Oddity in simulating Weibull survival times

Based on this guide to simulating survival times in SAS and R, I used the following code to generate two survival functions:

data simulation;
call streaminit(321);
beta_death = 0.9163; *Simulated ln(HR) of ~ln(2.5);
lambda_death = 0.002; *Baseline hazard of death;
beta_discharge = 0.4055; *Simulated ln(HR) of ~ln(1.5);
lambda_discharge = 0.001; *Baseline hazard of discharge;
do i = 1 to 100;
x = rand('BERN', 0.10); *10% exposure rate;
linpred_death = exp(-beta_death*x);
linpred_dis = exp(-beta_discharge*x);
t_death = rand('Weibull', 1, lambda_death* linpred_death); *Time to death;
t_dis = rand('Weibull', 1, lambda_discharge* linpred_dis); *Time to discharge;
output;
end;
run;


The weird part is when I look at the generated survival times - they're quite small. And when I increase what's being called the baseline hazard, the survival times get longer. That doesn't make sense to be - decreasing the baseline hazard should, I feel, increase the survival times, should it not?
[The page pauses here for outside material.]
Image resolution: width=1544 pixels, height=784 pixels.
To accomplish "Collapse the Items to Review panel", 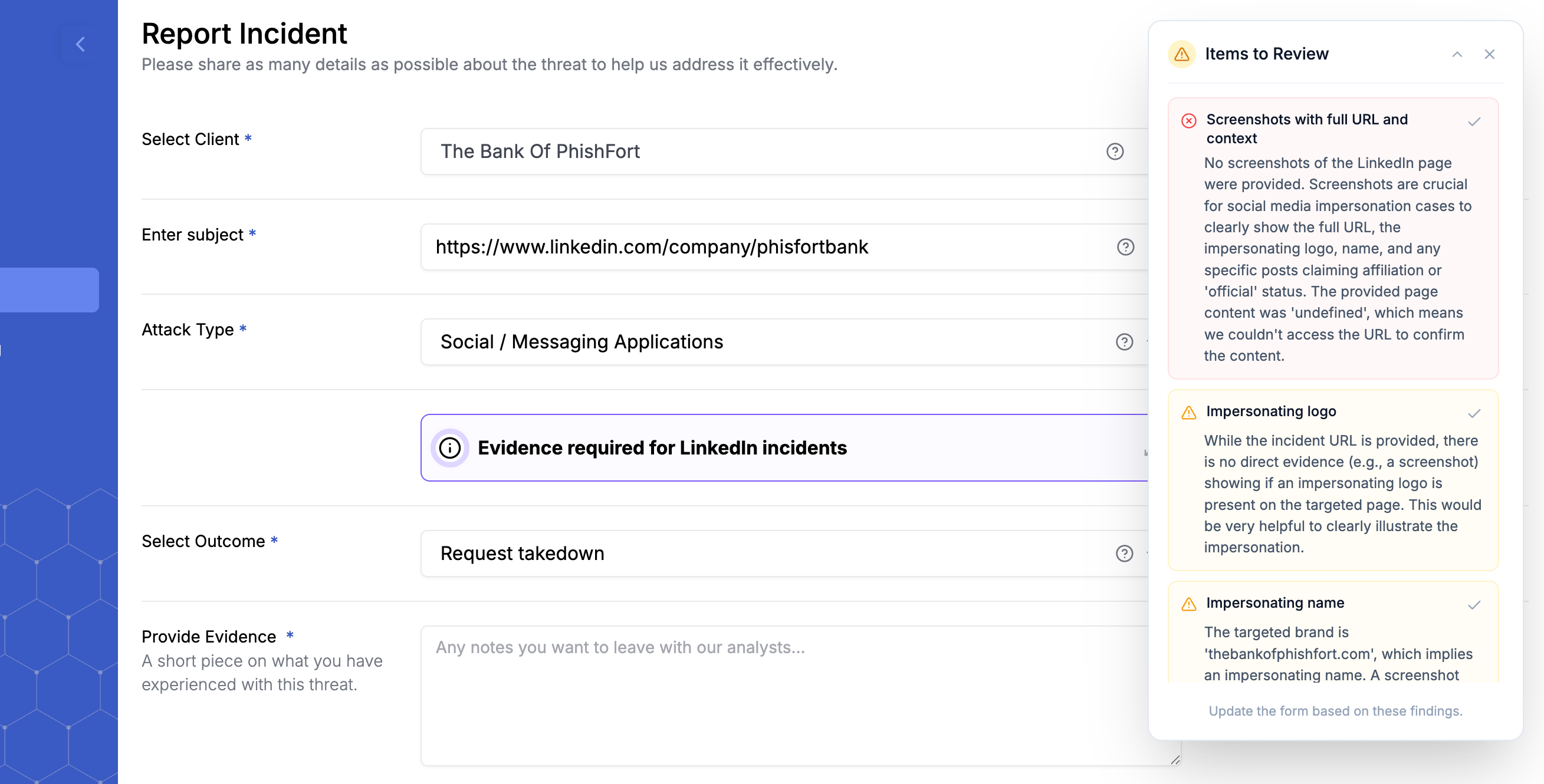I will pyautogui.click(x=1457, y=54).
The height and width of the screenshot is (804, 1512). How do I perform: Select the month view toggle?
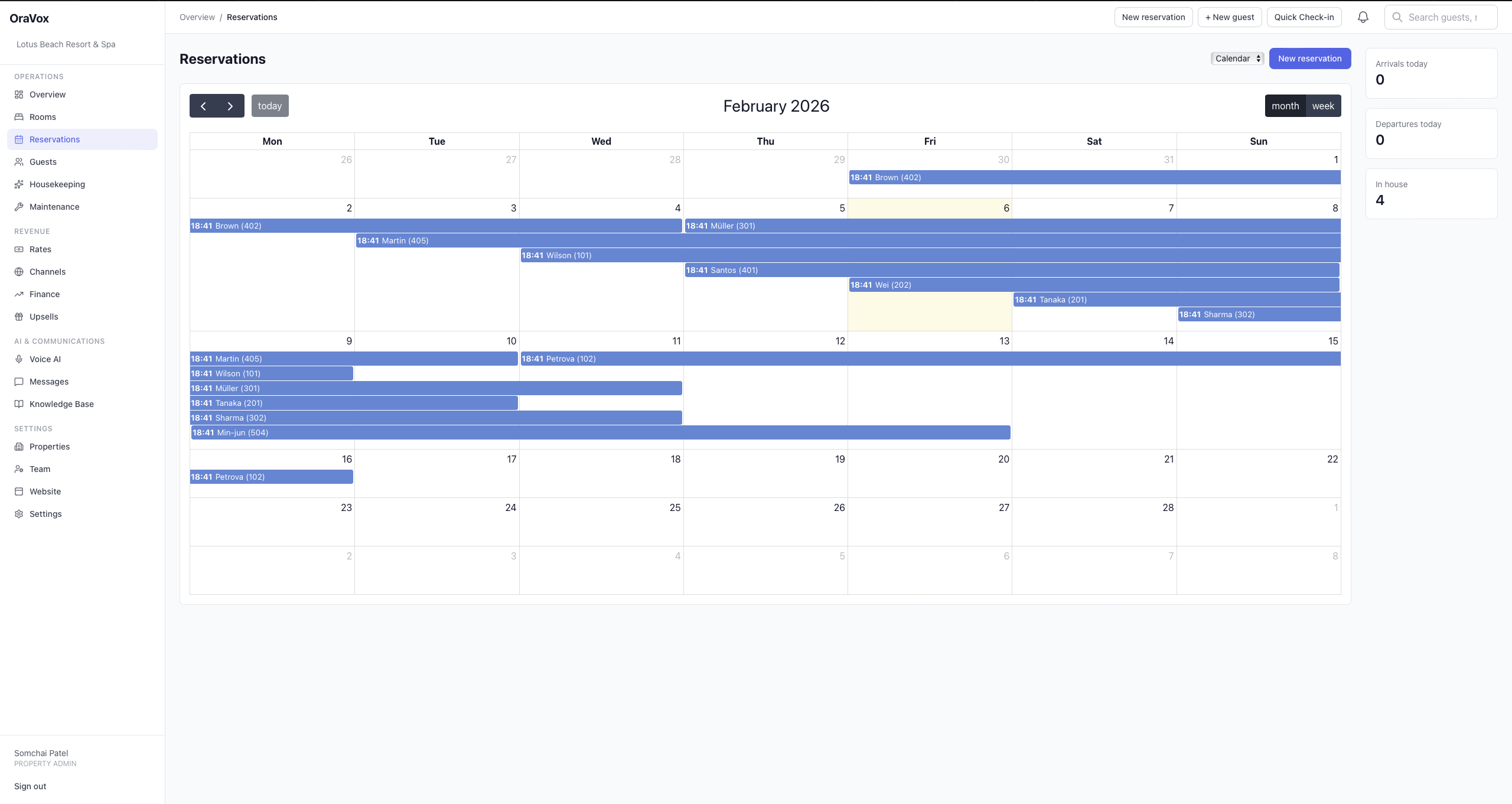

What am I missing?

• My first guess is that the parametrization of the Weibull r.v. (or, equivalently, of the Exponential r.v., since you've fixed the shape parameter to be equal to one) in SAS is different from what you think it is: support.sas.com/documentation/cdl/en/lrdict/64316/HTML/default/… Apr 29, 2012 at 8:14
• In particular, in SAS the Hazard Function of an Exponential r.v. is $h_0(t)=1/\lambda$. In epidemiology/biostatistics it is more common to utilize a different parametrization, which results in $h_0(t)=\lambda$ instead. Apr 29, 2012 at 8:27
• @andrea That makes perfect sense, and would also explain why that number isn't bounded at 1 like I was expecting it to be. If you'd like to repackage your comment as an answer, I'll accept it. Apr 29, 2012 at 18:54
• Done. I know certain details I pointed out are obvious to you, but I added them just for completeness. Apr 29, 2012 at 20:54

In SAS, the Exponential r.v. (a Weibull r.v. with shape parameter fixed to $1$) is parametrized such that the pdf is: $$f(t)=\frac{1}{\lambda}\exp(-\frac{1}{\lambda}t),$$ which results in a hazard function $h_0(t)=1/\lambda$. This parametrization is the opposite of the more "classical" parametrization of the Exponential r.v. in epidemiology and biostatistics (at least according to my experience), which has the following pdf: $$f(t)={\lambda}\exp(-{\lambda}t)$$ and the hazard function $h_0(t)=\lambda$.

With the "SAS parametrization", increasing the value of $\lambda$ means decreasing the hazard ($h_0(t)$) and, consequently, obtaining longer survival times.